Requirement: What is needed is an exact copy of every entry below, minus the images.

[Data extracted from a collection]
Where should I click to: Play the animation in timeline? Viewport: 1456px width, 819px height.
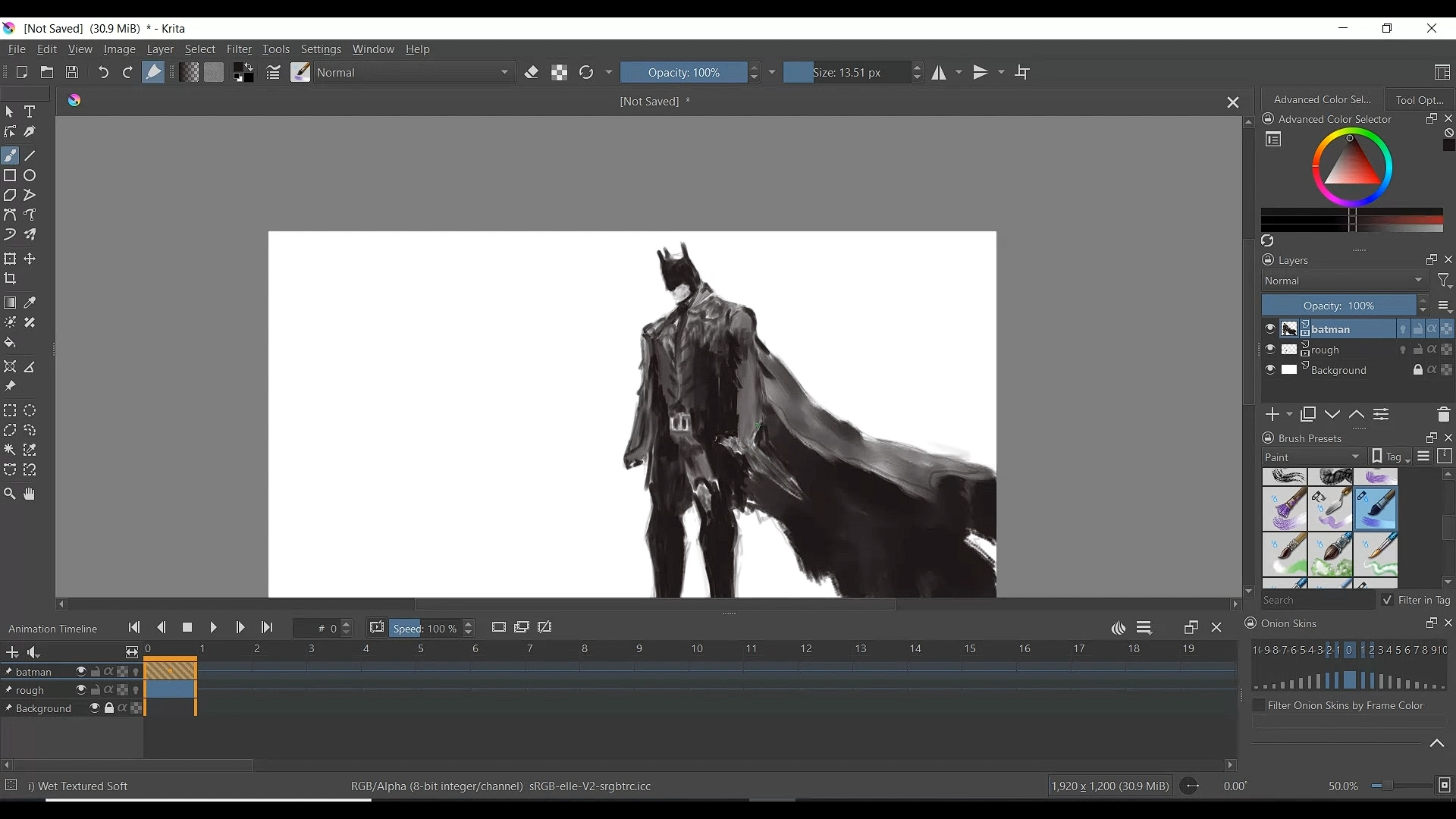214,628
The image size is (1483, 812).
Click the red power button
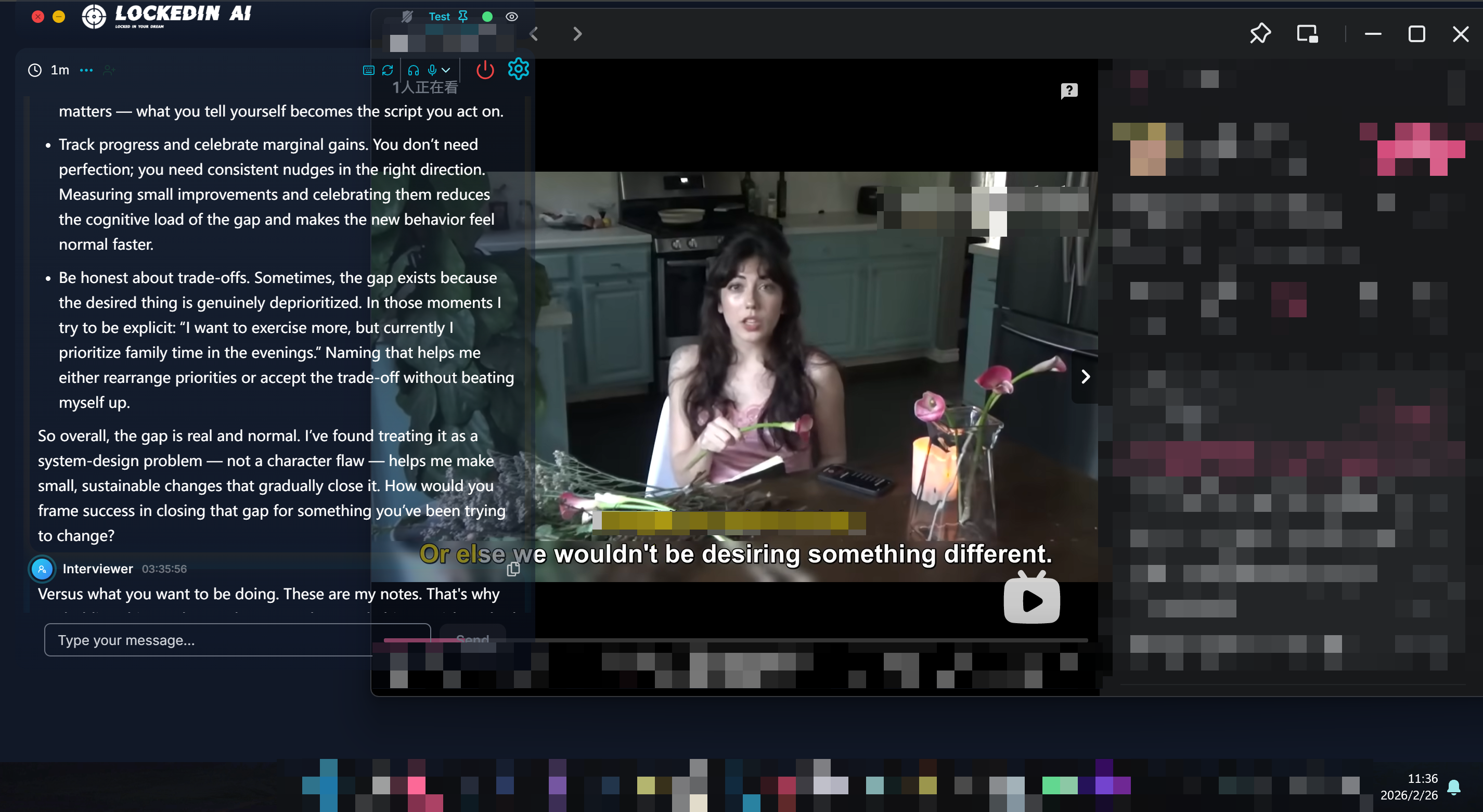click(x=485, y=70)
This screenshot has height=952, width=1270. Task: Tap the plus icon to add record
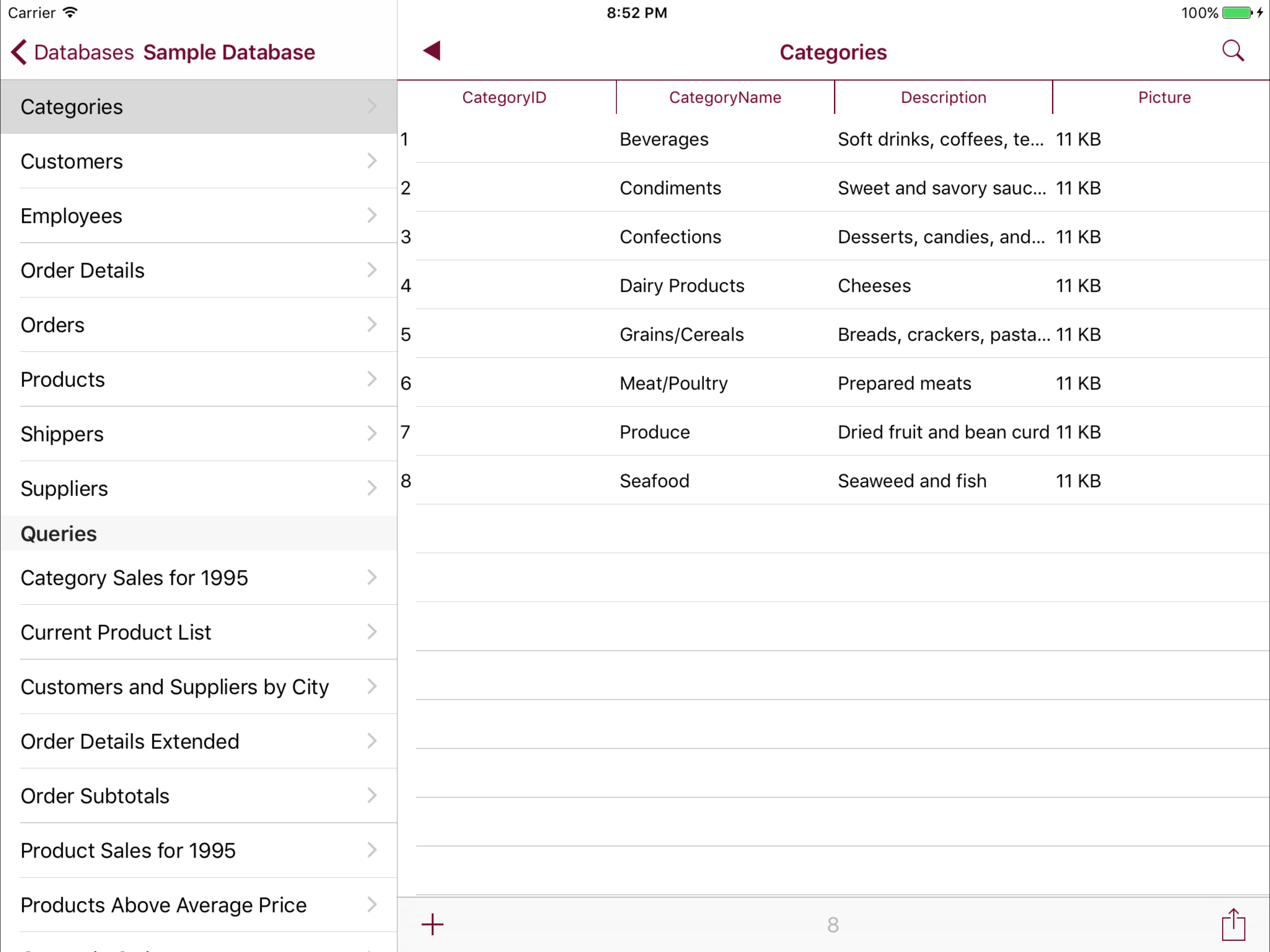(x=432, y=924)
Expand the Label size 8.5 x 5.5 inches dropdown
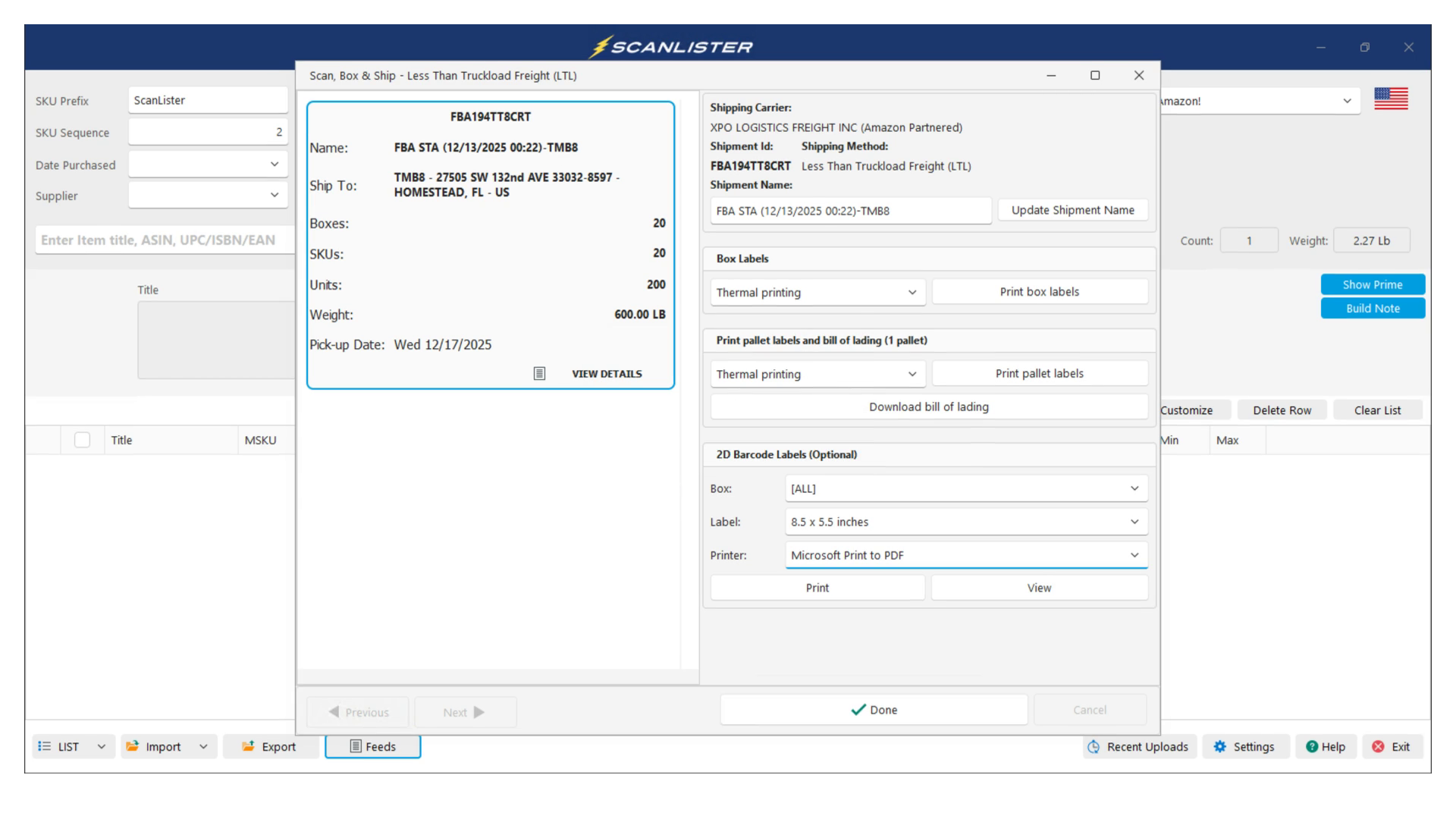1456x819 pixels. tap(965, 522)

Response to the exercise:
Where should I click to: Play the animation in timeline? Viewport: 1456px width, 819px height.
214,628
The image size is (1483, 812).
Click the red power button
click(x=485, y=70)
This screenshot has height=952, width=1270. Task: Tap the plus icon to add record
(x=432, y=924)
Expand the Label size 8.5 x 5.5 inches dropdown
1456x819 pixels. tap(965, 522)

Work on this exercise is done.